Over at www.mrc.org, we’ve just posted a new study of how ABC, CBS and NBC have covered the NSA surveillance story. It's just as awful as you expected — most network stories were framed around the idea that the program is probably illegal and a shocking violation of Americans’ civil liberties.
Maybe the most interesting statistic is how reporters themselves refer to the targets of NSA’s surveillance. Most of the time, it’s either “domestic spying” or “spying on U.S. citizens,” categories that account for 84% of journalists’ descriptions. Only about one-sixth of the reporters descriptions point out that the targets are either “U.S. citizens suspected of ties to al-Qaeda” or “suspected al-Qaeda operatives inside the U.S.”

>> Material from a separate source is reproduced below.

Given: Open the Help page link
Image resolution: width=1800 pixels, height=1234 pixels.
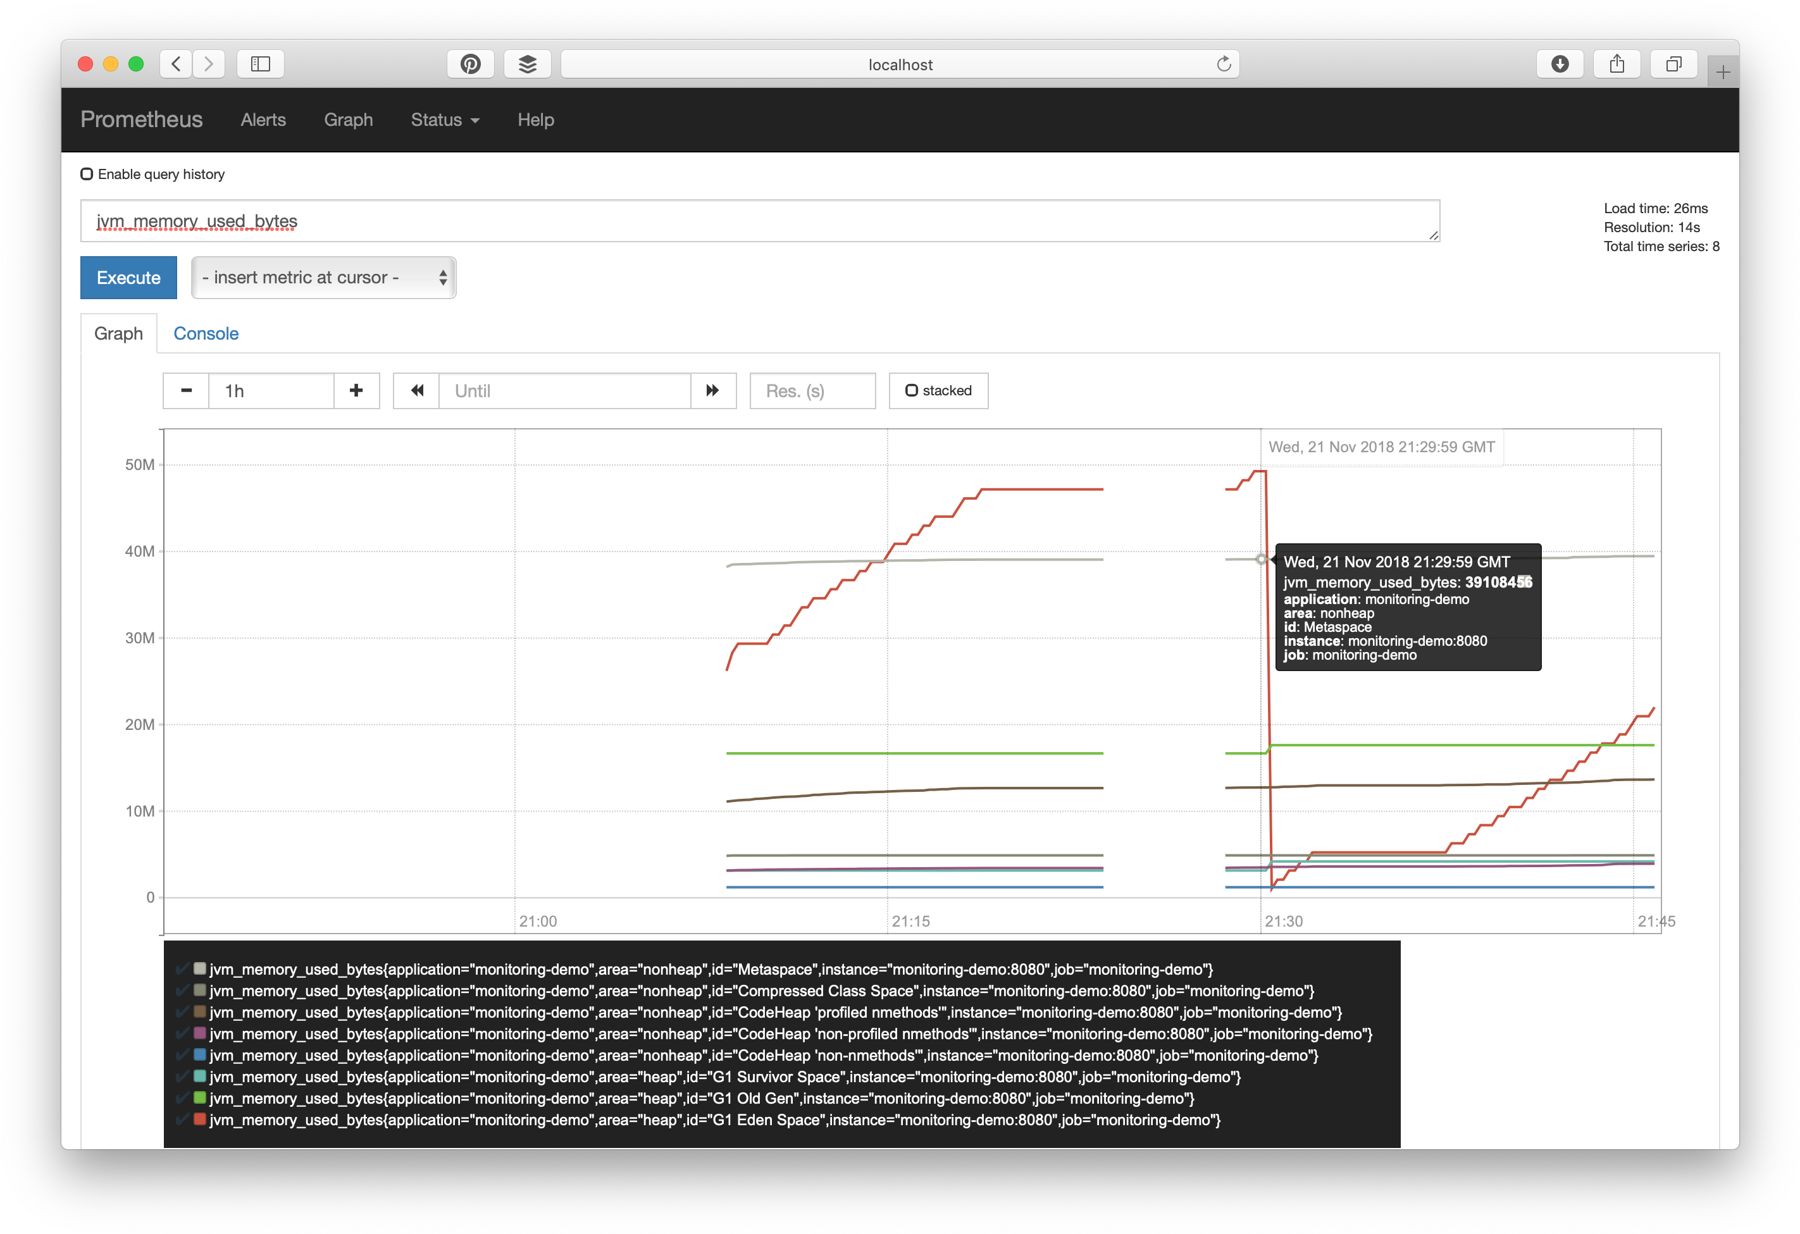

On the December 24 World News Tonight, ABC’s Dan Harris even hyped how “the spying was much more widespread, with millions of calls and e-mails tracked — perhaps even yours.” (In fact, the program focused on just a few hundred “U.S. Persons” — an NSA term for anyone located on U.S. territory, whether they are a law-abiding citizen or a terrorist infiltrator. Harris was talking about a different program that collected phone numbers, not conversations.)
Are reporters trying to make the program sound as scandalous as possible? Or is this just another way of luring viewers by hyping everything as a threat or a danger to their well-being? Either way, it’s a pretty poor contribution to what is supposed to be an important debate about how best to confront a dangerous enemy.